D’un autre côté, la vie de l’abbé de la Croix-Jugan prêtait merveilleusement aux imaginations étrangères. Il avait, ainsi que l’avait dit Barbe Causseron, la servante du curé, fieffé la maison du bonhomme Bouët, auprès des ruines de l’Abbaye, et il y vivait solitaire comme le plus sauvage hibou qui ait jamais habité un tronc d’arbre creux. Le jour, on ne l’apercevait guères qu’à l’église de Blanchelande, enroulé, comme le premier jour qu’on l’y vit, dans le capuchon de son manteau noir qu’il portait par-dessus son rochet, et dont les plis profonds, comme des cannelures, lui donnaient quelque chose de sculpté et de monumental. Toujours sous le coup d’une punition épiscopale pour avoir manqué aux Saints Canons et à l’esprit de son état en guerroyant avec un fanatisme qu’on accusait d’avoir été sanguinaire, il ne lui était permis ni de dire la messe ni de confesser. L’Église, qui a le génie de la pénitence, lui avait infligé la plus sévère, en lui interdisant les grandes fonctions militantes du prêtre.
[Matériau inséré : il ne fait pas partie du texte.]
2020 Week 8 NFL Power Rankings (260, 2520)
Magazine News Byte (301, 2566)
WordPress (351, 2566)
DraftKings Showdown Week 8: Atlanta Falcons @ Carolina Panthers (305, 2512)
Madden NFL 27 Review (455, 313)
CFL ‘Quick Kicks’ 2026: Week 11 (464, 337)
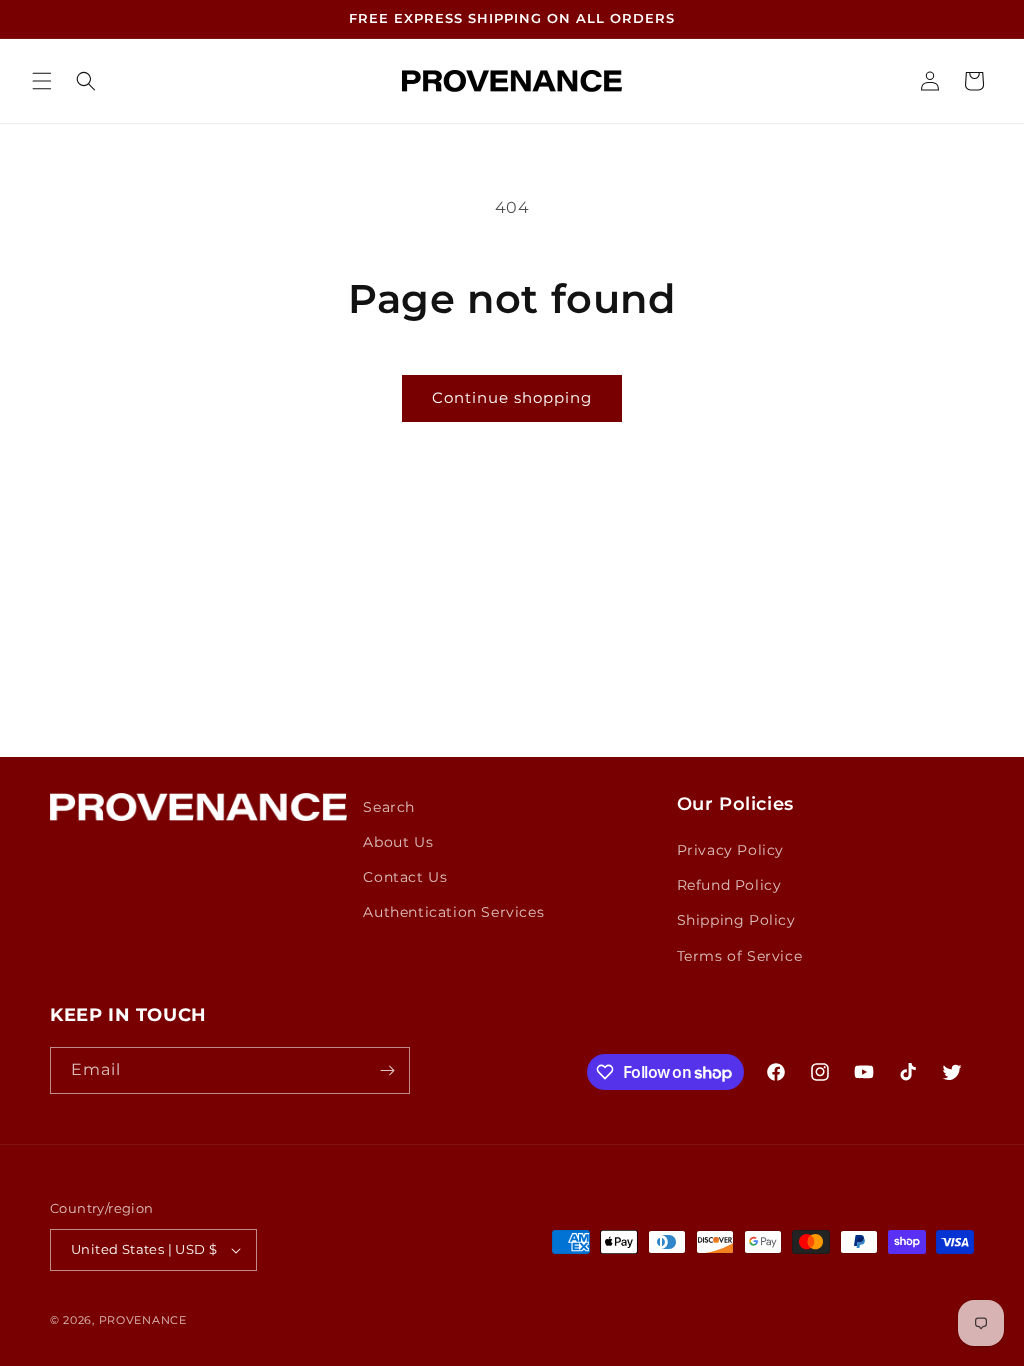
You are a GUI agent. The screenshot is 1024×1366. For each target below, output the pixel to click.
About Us (398, 842)
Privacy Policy (730, 850)
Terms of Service (740, 956)
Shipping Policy (736, 920)
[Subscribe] (387, 1070)
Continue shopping (512, 397)
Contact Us (405, 877)
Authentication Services (453, 912)
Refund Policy (729, 885)
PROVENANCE (143, 1320)
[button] (42, 81)
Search (389, 807)
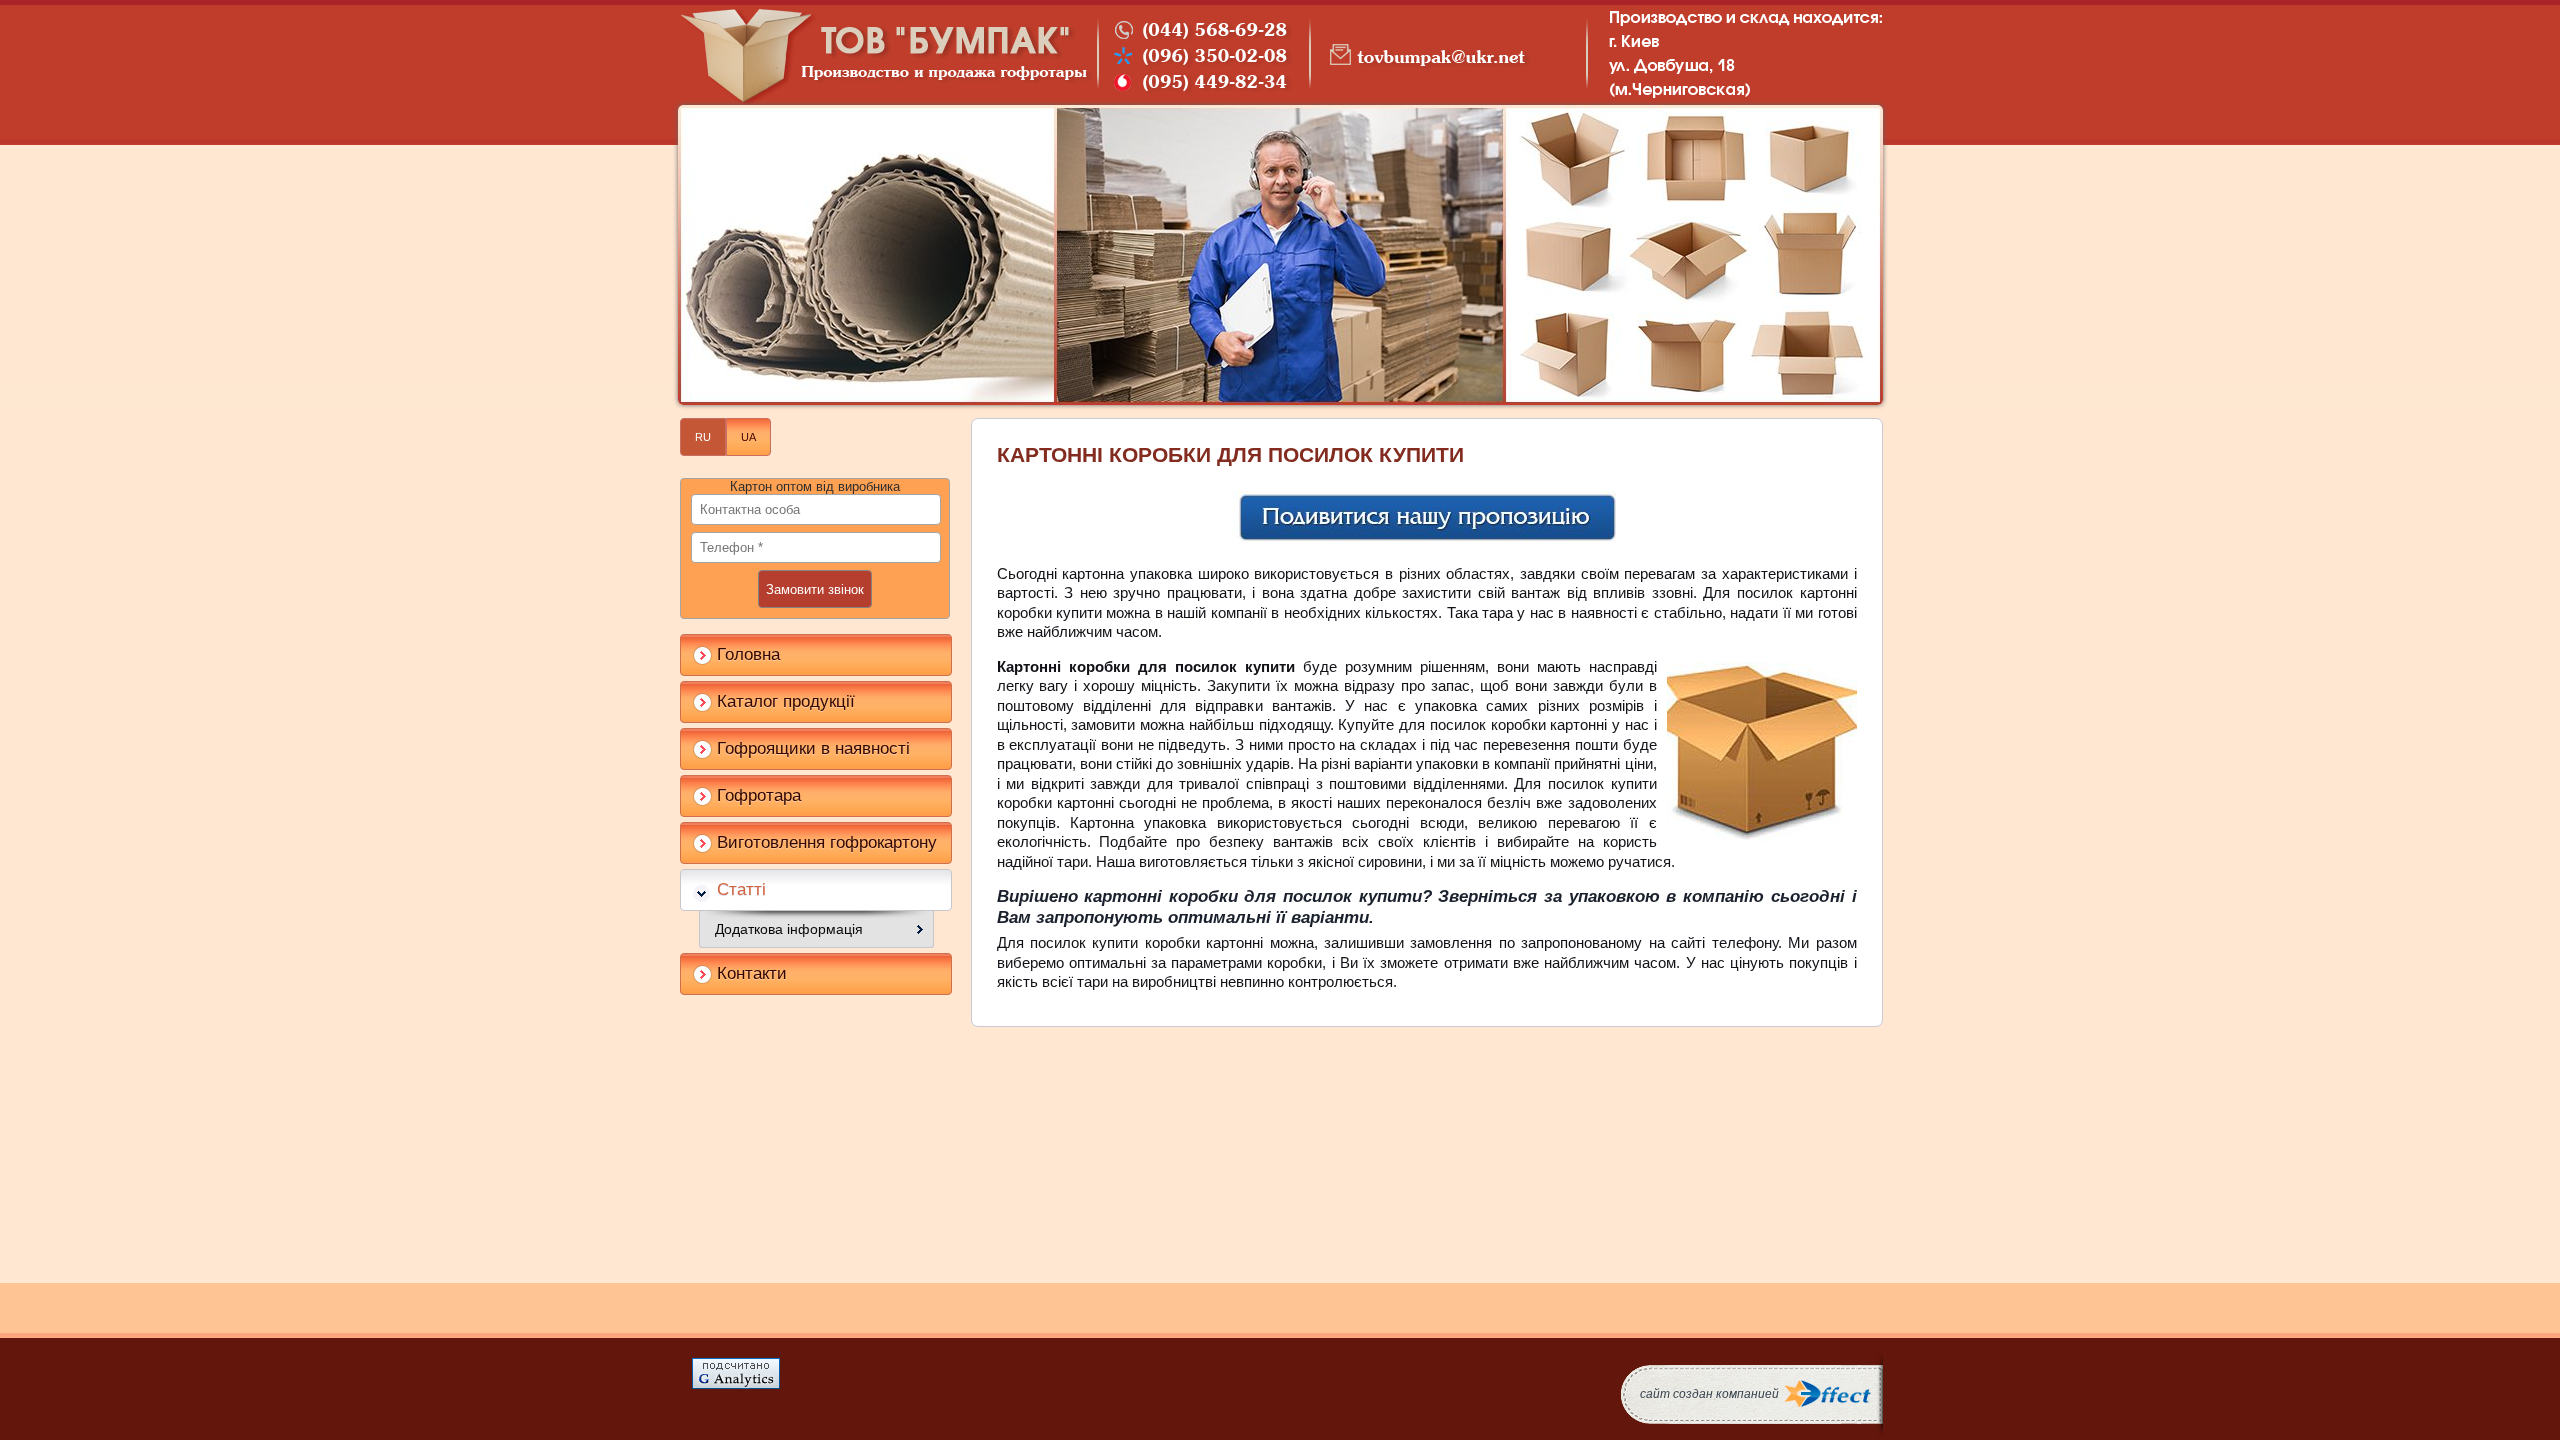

Il était tenu seulement d’assister à tous les offices, sans étole, et il n’y manquait jamais. Hors les jours fériés, où il venait à l’église de Blanchelande, on ne le rencontrait guères dans les environs que de nuit ou au crépuscule. Ancienne habitude de Chouan, disaient les uns ; noire mélancolie, disaient les autres ; chose singulière et suspecte, disaient à peu près tous. Quelques esprits, à qui les circonstances politiques d’alors donnaient une défiance raisonneuse, prétendaient que cet abbé-soldat, toujours dangereux, cachait des projets de conspiration et de reprise de guerre civile dans sa solitude, et que cet isolement calculé servait à voiler des absences, des voyages et des entrevues avec des hommes de son parti. Qui a bu boira, disaient les sages. Par exception à leur immémorial usage, peut-être que les sages ne se trompaient pas. D’un dimanche à l’autre, on voyait la petite maison de l’abbé de la Croix-Jugan fenêtres et porte strictement fermées. Nul bruit ne se faisait entendre de l’écurie, où son cheval entier hennissait, se secouait et frappait si fort la dalle de ses pieds ferrés, quand il y était, qu’on l’entendait à trente pas de là, sur la route.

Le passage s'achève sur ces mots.